(Dataset entries)
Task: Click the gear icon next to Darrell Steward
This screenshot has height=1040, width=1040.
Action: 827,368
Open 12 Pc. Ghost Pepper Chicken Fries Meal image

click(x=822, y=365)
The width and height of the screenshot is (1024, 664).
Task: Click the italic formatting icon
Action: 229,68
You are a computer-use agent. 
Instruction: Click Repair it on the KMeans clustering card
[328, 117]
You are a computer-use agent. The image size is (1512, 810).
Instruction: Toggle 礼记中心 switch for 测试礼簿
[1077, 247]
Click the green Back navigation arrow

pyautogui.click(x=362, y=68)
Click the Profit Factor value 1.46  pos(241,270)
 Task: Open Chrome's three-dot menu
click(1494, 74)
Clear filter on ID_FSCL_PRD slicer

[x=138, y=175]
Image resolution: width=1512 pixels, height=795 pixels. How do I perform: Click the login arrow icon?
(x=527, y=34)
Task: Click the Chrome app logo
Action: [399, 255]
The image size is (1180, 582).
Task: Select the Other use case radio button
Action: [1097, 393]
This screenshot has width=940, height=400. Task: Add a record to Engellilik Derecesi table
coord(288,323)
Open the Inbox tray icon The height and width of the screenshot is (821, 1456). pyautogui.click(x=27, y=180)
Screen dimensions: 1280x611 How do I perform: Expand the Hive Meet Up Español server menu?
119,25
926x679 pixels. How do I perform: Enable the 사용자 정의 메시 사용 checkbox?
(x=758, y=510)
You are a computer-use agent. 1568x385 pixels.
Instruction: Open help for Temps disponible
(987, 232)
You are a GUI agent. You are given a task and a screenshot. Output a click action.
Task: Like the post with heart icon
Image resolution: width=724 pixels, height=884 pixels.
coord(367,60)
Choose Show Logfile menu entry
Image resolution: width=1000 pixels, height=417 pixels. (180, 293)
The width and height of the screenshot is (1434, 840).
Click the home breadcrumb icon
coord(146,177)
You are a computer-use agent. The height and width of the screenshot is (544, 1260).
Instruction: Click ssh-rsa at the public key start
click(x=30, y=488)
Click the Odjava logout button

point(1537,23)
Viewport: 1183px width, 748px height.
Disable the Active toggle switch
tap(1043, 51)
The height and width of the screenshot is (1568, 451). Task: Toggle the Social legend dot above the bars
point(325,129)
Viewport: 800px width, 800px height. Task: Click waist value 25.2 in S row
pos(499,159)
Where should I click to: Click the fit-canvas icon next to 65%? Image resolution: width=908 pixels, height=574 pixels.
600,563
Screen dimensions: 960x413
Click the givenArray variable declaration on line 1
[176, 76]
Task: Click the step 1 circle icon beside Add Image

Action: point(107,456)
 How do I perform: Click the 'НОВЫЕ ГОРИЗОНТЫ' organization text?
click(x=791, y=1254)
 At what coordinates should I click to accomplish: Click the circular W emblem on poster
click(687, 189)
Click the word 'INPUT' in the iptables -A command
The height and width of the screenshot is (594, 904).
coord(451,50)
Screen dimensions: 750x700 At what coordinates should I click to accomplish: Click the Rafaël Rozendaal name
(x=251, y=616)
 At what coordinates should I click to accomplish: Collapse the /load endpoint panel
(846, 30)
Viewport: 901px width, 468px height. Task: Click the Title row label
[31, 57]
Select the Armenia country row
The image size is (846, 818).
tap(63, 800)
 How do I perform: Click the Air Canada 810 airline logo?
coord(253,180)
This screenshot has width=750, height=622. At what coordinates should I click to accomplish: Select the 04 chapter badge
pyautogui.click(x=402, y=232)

--- Assigned task ---
Your answer should hold the line with "Instruction: Click ssh-rsa" and each line after it to the end of the data, retyped exactly. Include no other lines.

--- Finished exercise ---
Instruction: Click ssh-rsa at the public key start
click(x=30, y=488)
Click the Odjava logout button

point(1537,23)
Viewport: 1183px width, 748px height.
Disable the Active toggle switch
tap(1043, 51)
The height and width of the screenshot is (1568, 451). Task: Toggle the Social legend dot above the bars
point(325,129)
Viewport: 800px width, 800px height. Task: Click waist value 25.2 in S row
pos(499,159)
Where should I click to: Click the fit-canvas icon next to 65%? Image resolution: width=908 pixels, height=574 pixels.
600,563
Screen dimensions: 960x413
Click the givenArray variable declaration on line 1
[176, 76]
Task: Click the step 1 circle icon beside Add Image

Action: point(107,456)
 How do I perform: Click the 'НОВЫЕ ГОРИЗОНТЫ' organization text?
click(x=791, y=1254)
 At what coordinates should I click to accomplish: Click the circular W emblem on poster
click(687, 189)
Click the word 'INPUT' in the iptables -A command
The height and width of the screenshot is (594, 904).
coord(451,50)
Screen dimensions: 750x700 At what coordinates should I click to accomplish: Click the Rafaël Rozendaal name
(x=251, y=616)
 At what coordinates should I click to accomplish: Collapse the /load endpoint panel
(846, 30)
Viewport: 901px width, 468px height. Task: Click the Title row label
[31, 57]
Select the Armenia country row
The image size is (846, 818).
tap(63, 800)
 How do I perform: Click the Air Canada 810 airline logo?
coord(253,180)
This screenshot has width=750, height=622. At what coordinates should I click to accomplish: Select the 04 chapter badge
pyautogui.click(x=402, y=232)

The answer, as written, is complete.